Ethics for Platforms

Jul 11, 2018 2:00 PM
College of Engineering
Wellesley Rd, Shivajinagar, Pune, India

How much does the Internet know about you? It is a question that most of us will struggle to answer today. This illiteracy and nescience about the internal working of products and services that we use daily can prove to be exceedingly dangerous. The blind trust and complete faith of consumers in dot-com companies is being exploited at unprecedented levels, without the knowledge of the said beneficiaries. The lack of transparency in how our messages and other private data moves through the Internet, and how these tech giants make use of it has forced leaders like Tim Berners-Lee, founder of the WWW to radically overhaul his own creation! Migrating to a “Decentralized Internet” may seem like a longshot at best, but it is a necessary transition that all of us will have to make when an eventual tipping point is reached and the people realize that the “Data belongs to me”.

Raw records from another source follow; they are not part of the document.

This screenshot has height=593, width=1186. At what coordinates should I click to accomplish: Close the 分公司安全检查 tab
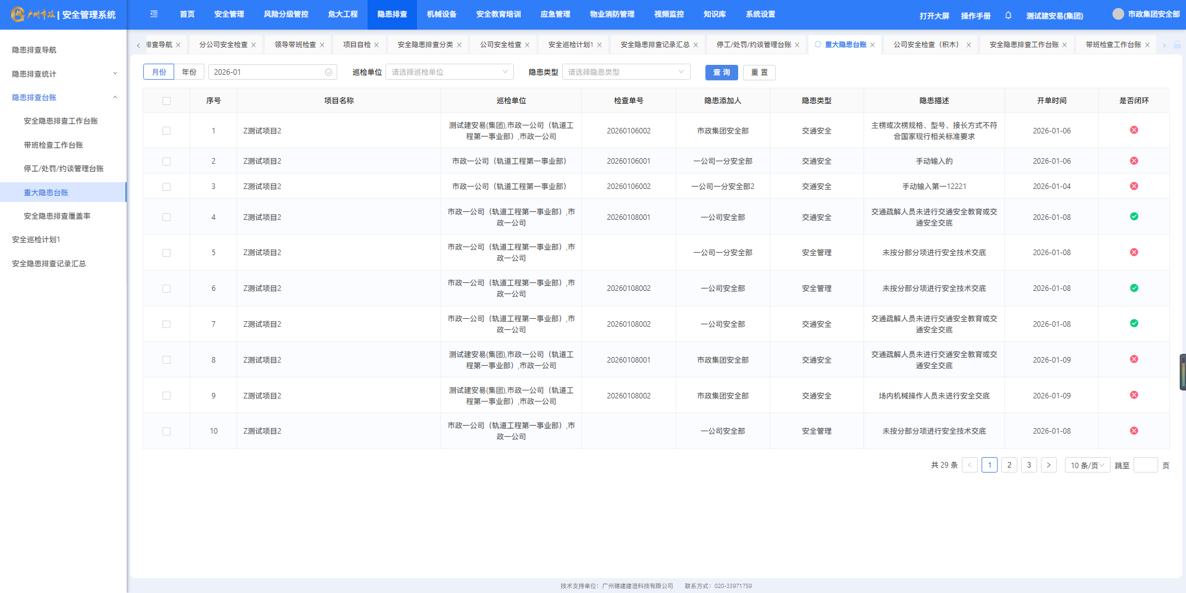pos(253,45)

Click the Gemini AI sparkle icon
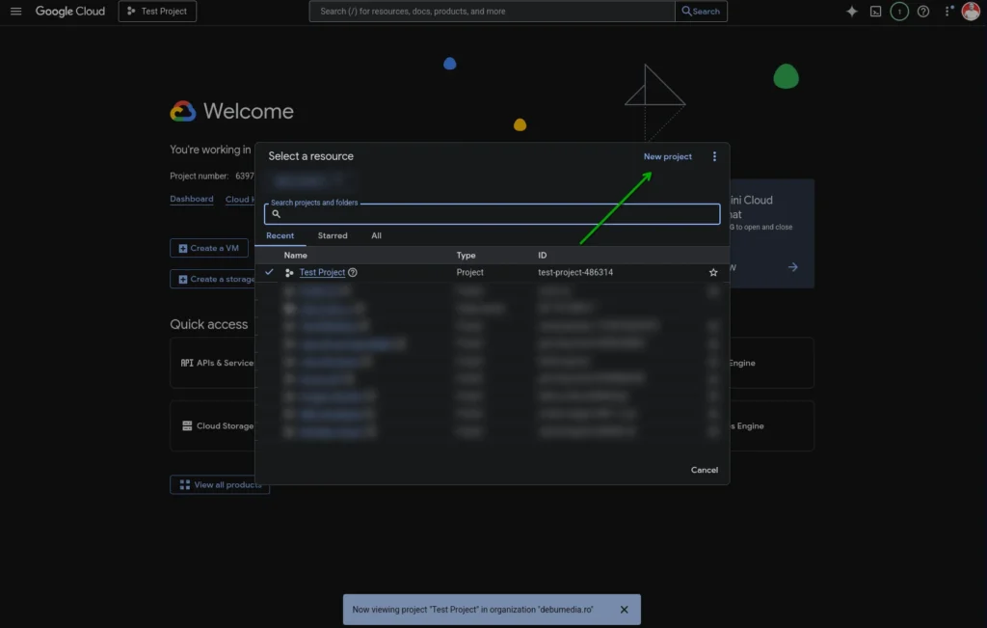pos(851,12)
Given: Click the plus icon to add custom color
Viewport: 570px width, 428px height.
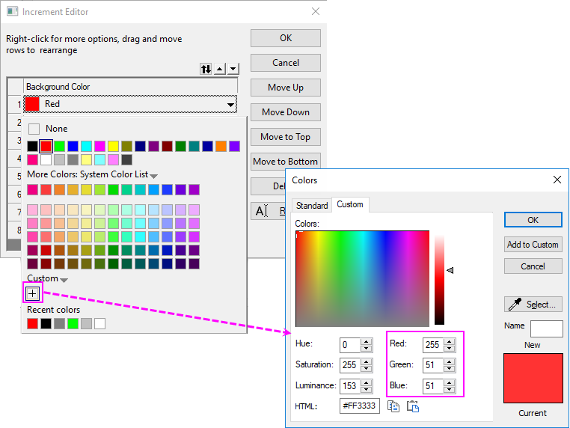Looking at the screenshot, I should point(33,293).
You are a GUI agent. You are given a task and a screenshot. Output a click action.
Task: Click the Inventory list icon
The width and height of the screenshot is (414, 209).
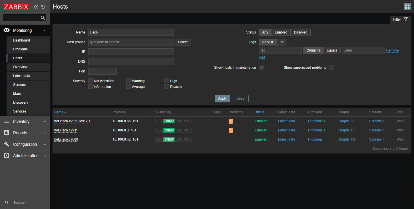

Ask a 10-year-old Jack what Facebook is for, and he’ll tell you it is “to help me make friends” But, Facebook’s board is not working to help Jack make more friends. It is looking to make a hefty profit out of Jack’s social graph. The discernment that we are not the customers of Facebook, we are the product, Facebook is selling us to advertisers, is yet to kick-in. Looking back at the last year, there’s evidence that Internet has become more of a purveyor of lies than of truth because of the way the targeted advertising model encourages people to put things online which are likely to be clicked upon (Clickbait) With the Indian SC declaring privacy as a “fundamental” right, it is clear that the companies who treat data ethics as a social responsibility as important as environmental awareness are tomorrow’s winners. Digital trust is paramount for digital growth and welfare.